Lenin scrisse le “tesi di aprile” ossia un documento di 10 punti in cui veniva detto "tutto il potere ai soviet"
(si intende una pace immediata, non collaborare con il governo e restituire le terre ai contadini + subito
rivoluzione. Il governo reagisce reprimendo le agitazioni bolsceviche con la “grande offensiva di luglio”
(offensiva ai tedeschi guidata da kerenskij che sostituisce Lvov), offensiva fallimentare dato che i soldati
russi non vogliono più combattere. Il governo non ha più poteri), con l'intenzione di realizzare le esigenze
delle masse ed accelerare la fine del capitalismo a cui secondo lui avrebbe portato la guerra mondiale,
suscitando una rivoluzione operaia e comunista internazionale. Queste “tesi d’aprile” erano
1. Abbandonare la guerra firmando un armistizio.
2. Statizzazione delle terre.
3. Processo di distribuzione.
4. Linee programmatiche della nuova politica rivoluzione comunista particolare; egli, con grandi
capacità culturali sin da giovane e studioso di Marx, riprenderà le sue idee per attuare la sua
rivoluzione comunista creando un’alleanza tra proletariati e contadini.

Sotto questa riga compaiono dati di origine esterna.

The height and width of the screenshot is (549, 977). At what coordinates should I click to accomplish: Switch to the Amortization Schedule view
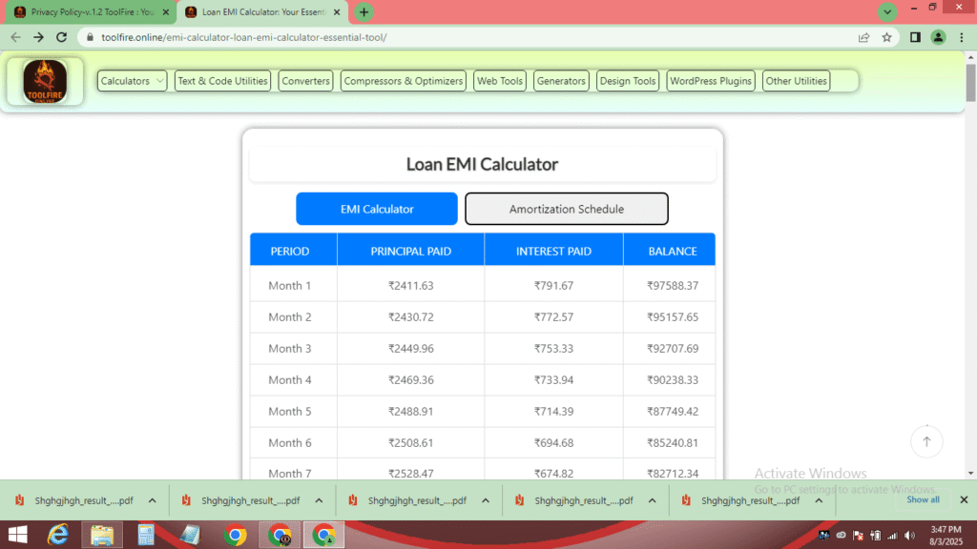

Luglio 1917 primo episodio di ribellione al governo avvenne a Pietrogrado, dove i soldati e operai armati
scesero in piazza per impedire la partenza per il fronte di alcuni reparti —>l’insurrezione fallì per
l’intervento di truppe fedeli al governo, Lenin fu arrestato e costretto a fuggire.

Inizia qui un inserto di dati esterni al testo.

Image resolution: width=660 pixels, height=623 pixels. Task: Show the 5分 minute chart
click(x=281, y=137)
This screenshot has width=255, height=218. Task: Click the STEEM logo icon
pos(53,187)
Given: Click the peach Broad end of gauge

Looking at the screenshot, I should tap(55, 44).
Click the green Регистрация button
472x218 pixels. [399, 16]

Settembre 1917 il generale kornilov promosse un colpo di stato che fu sventrato dal governo del
socialrivoluzionario kerenskij. Rafforzati furono i bolscevichi, protagonisti della mobilitazione popolare
contro il colpo di stato, poiché conquistarono la maggioranza nei soviet di Pietrogrado e di Mosca.
La Rivoluzione d’ottobre La decisione di rovesciare con forza con la forza il governo fu presa dai
bolscevichi in ottobre—> mente militare dell’insurrezione fu Trotskij (appartenente alla sinistra
menscevica) eletto come presidente del soviet di Pietrogrado. Il 7 novembre 1917 (25 ottobre secondo il
calendario russo) i soldati rivoluzionari e le guardie rosse (milizie operaie) si impadronirono del palazzo
d’inverno, residenza dello zar e sede del governo provvisorio cadde così il governo provvisorio.
Successivamente si riunì a Pietrogrado il congresso panrusso dei soviet, ossia l’assemblea dei delegati dei
soviet di tutte le province dell’ex impero russo. Il congresso approvò due decreti proposti da Lenin: il primo
faceva appello a una pace giusta e democratica senza annessioni e senza indennità. Il secondo richiedeva
l’abolizione della grande proprietà terriera senza indennizzo —> così facendo il potere si garantì l’appoggio
delle masse contadine. Il nuovo governo rivoluzionario fu denominato consiglio dei commissari del popolo
e composto da bolscevichi il cui presidente fu Lenin. I menscevichi, i cadetti e la maggioranza dei
socialrivoluzionari protestarono contro l’atto di forza convocando l’Assemblea costituente (le elezioni
avvennero alla fine di novembre, i risultati costituirono una delusione per i bolscevichi). I menscevichi ed i
cadetti scomparvero quasi dalla scena; trionfarono, invece, i socialrivoluzionari grazie al massiccio sostegno
del loro elettorato rurale. A gennaio 1918 l’Assemblea costituente fu immediatamente sciolta per un
intervento dei militari bolscevichi, questo atto di forza, coerente con le idee di Lenin, non credeva alle
regole della democrazia borghese e riconosceva al solo proletario il diritto di guidare il processo
rivoluzionario. Con lo scioglimento dell’Assemblea costituente il potere bolscevico ruppe con le altre
componenti del movimento socialista e con la tradizione democratica occidentale ponendo le premesse per
l’instaurazione di una dittatura di partito.
Dittatura e guerra civile Per i bolscevichi fu molto difficile il compito di gestire questo potere, di
amministrare un paese immenso, di governare una società complessa e arretrata e di affrontare i problemi
ereditati dal vecchio regime (come quello della guerra).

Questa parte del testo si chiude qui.